Rows of pointing data:
---
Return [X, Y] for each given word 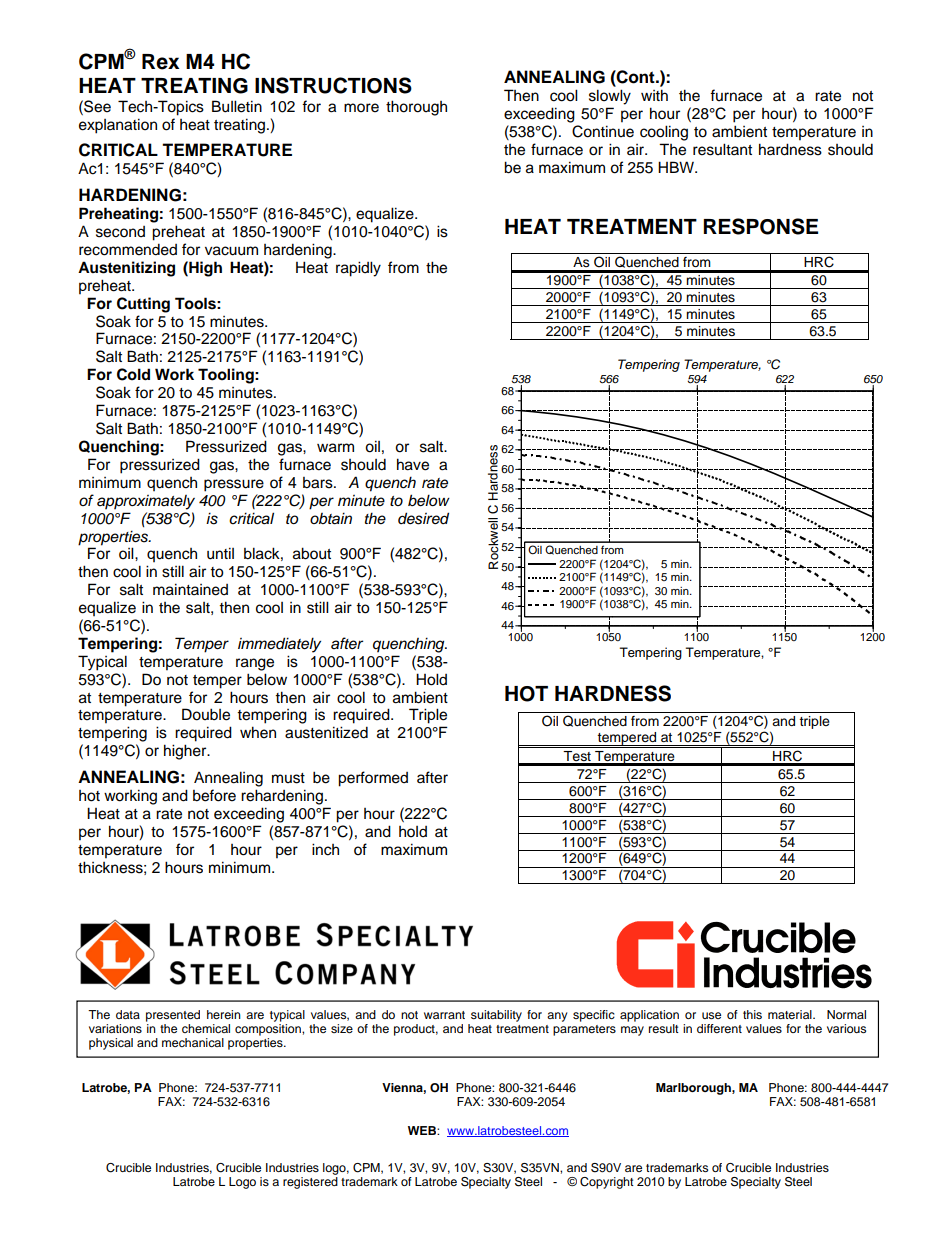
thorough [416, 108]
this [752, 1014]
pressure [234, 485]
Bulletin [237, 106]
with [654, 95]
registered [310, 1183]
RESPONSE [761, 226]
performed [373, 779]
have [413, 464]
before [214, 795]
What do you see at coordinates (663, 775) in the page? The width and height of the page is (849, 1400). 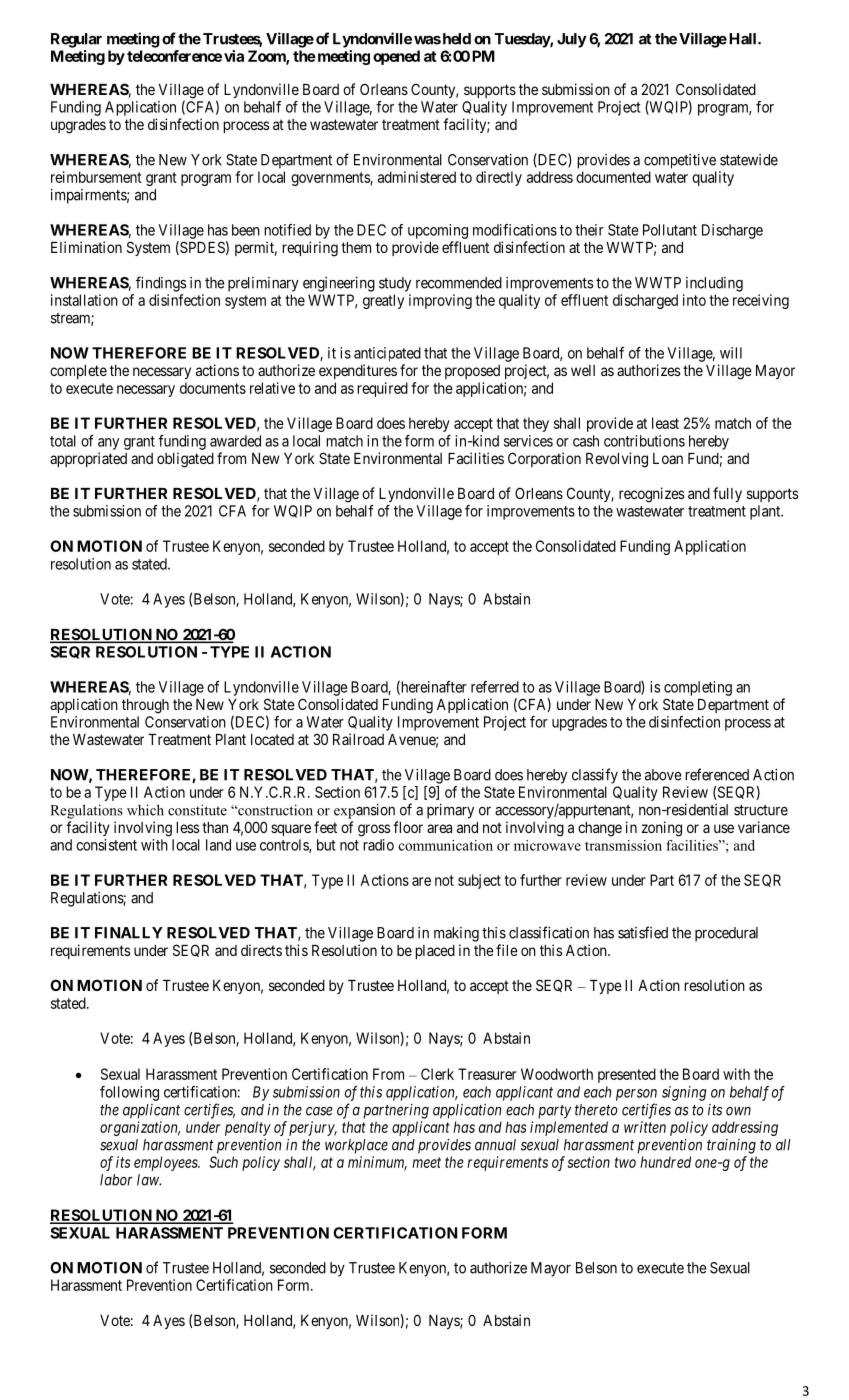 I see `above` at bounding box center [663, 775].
---
What this task involves: Write the lines from the one with "pressure [234, 485]" up to and including the one with "before [214, 795]" as a JSON list of strings, one string per line, leaving out any blank lines.

Solution to this task:
[
  "pressure [234, 485]",
  "Bulletin [237, 106]",
  "with [654, 95]",
  "registered [310, 1183]",
  "RESPONSE [761, 226]",
  "performed [373, 779]",
  "have [413, 464]",
  "before [214, 795]"
]